→ Exercise requirements
Retype the lines below word for word.

--------------------

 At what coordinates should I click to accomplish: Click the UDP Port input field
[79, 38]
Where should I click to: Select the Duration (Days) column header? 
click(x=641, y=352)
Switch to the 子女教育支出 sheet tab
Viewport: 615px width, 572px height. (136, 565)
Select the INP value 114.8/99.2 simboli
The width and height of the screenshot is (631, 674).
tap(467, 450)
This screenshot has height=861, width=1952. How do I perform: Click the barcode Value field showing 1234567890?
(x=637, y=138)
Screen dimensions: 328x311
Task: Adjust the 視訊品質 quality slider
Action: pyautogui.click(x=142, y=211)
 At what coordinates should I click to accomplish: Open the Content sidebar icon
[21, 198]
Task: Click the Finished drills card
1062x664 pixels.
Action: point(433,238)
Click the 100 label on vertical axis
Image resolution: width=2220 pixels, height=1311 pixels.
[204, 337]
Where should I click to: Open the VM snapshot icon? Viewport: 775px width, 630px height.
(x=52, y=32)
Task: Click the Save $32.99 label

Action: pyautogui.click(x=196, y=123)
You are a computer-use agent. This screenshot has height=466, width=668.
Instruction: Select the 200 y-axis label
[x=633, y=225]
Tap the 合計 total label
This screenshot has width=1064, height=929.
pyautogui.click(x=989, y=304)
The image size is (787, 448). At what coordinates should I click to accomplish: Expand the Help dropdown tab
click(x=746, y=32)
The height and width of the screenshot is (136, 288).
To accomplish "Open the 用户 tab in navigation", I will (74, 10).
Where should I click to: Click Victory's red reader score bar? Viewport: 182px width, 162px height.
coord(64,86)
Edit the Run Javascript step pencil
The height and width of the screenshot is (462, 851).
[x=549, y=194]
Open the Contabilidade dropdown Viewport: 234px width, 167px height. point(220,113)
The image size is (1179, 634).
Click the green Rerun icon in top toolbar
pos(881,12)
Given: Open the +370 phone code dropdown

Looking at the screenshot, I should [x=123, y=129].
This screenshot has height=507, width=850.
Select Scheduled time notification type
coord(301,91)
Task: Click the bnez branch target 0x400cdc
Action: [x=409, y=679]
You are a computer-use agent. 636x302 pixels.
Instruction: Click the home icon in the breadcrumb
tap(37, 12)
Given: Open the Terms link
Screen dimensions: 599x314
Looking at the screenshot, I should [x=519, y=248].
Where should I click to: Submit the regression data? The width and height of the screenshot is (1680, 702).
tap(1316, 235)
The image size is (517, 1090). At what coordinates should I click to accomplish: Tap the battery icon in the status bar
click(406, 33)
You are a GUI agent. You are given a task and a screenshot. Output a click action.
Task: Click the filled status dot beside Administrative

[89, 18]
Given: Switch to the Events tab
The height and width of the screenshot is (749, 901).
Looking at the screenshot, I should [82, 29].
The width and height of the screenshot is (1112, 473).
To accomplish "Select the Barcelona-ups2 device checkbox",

--------------------

→ Solution to this task
 At what coordinates should I click to accomplish: Click the UDP Port input field
[79, 38]
Where should I click to: Select the Duration (Days) column header? 
click(x=641, y=352)
Switch to the 子女教育支出 sheet tab
Viewport: 615px width, 572px height. (136, 565)
Select the INP value 114.8/99.2 simboli
The width and height of the screenshot is (631, 674).
tap(467, 450)
This screenshot has height=861, width=1952. How do I perform: Click the barcode Value field showing 1234567890?
(x=637, y=138)
Screen dimensions: 328x311
Task: Adjust the 視訊品質 quality slider
Action: pyautogui.click(x=142, y=211)
 At what coordinates should I click to accomplish: Open the Content sidebar icon
[21, 198]
Task: Click the Finished drills card
1062x664 pixels.
Action: point(433,238)
Click the 100 label on vertical axis
Image resolution: width=2220 pixels, height=1311 pixels.
[204, 337]
Where should I click to: Open the VM snapshot icon? Viewport: 775px width, 630px height.
(x=52, y=32)
Task: Click the Save $32.99 label

Action: pyautogui.click(x=196, y=123)
You are a computer-use agent. This screenshot has height=466, width=668.
Instruction: Select the 200 y-axis label
[x=633, y=225]
Tap the 合計 total label
This screenshot has width=1064, height=929.
pyautogui.click(x=989, y=304)
The image size is (787, 448). At what coordinates should I click to accomplish: Expand the Help dropdown tab
click(x=746, y=32)
The height and width of the screenshot is (136, 288).
To accomplish "Open the 用户 tab in navigation", I will (74, 10).
Where should I click to: Click Victory's red reader score bar? Viewport: 182px width, 162px height.
coord(64,86)
Edit the Run Javascript step pencil
The height and width of the screenshot is (462, 851).
[x=549, y=194]
Open the Contabilidade dropdown Viewport: 234px width, 167px height. point(220,113)
The image size is (1179, 634).
Click the green Rerun icon in top toolbar
pos(881,12)
Given: Open the +370 phone code dropdown

Looking at the screenshot, I should [x=123, y=129].
This screenshot has height=507, width=850.
Select Scheduled time notification type
coord(301,91)
Task: Click the bnez branch target 0x400cdc
Action: [x=409, y=679]
You are a computer-use agent. 636x302 pixels.
Instruction: Click the home icon in the breadcrumb
tap(37, 12)
Given: Open the Terms link
Screen dimensions: 599x314
Looking at the screenshot, I should [x=519, y=248].
Where should I click to: Submit the regression data? The width and height of the screenshot is (1680, 702).
tap(1316, 235)
The image size is (517, 1090). At what coordinates should I click to accomplish: Tap the battery icon in the status bar
click(406, 33)
You are a GUI agent. You are given a task and a screenshot. Output a click action.
Task: Click the filled status dot beside Administrative

[89, 18]
Given: Switch to the Events tab
The height and width of the screenshot is (749, 901).
Looking at the screenshot, I should [82, 29].
The width and height of the screenshot is (1112, 473).
To accomplish "Select the Barcelona-ups2 device checkbox",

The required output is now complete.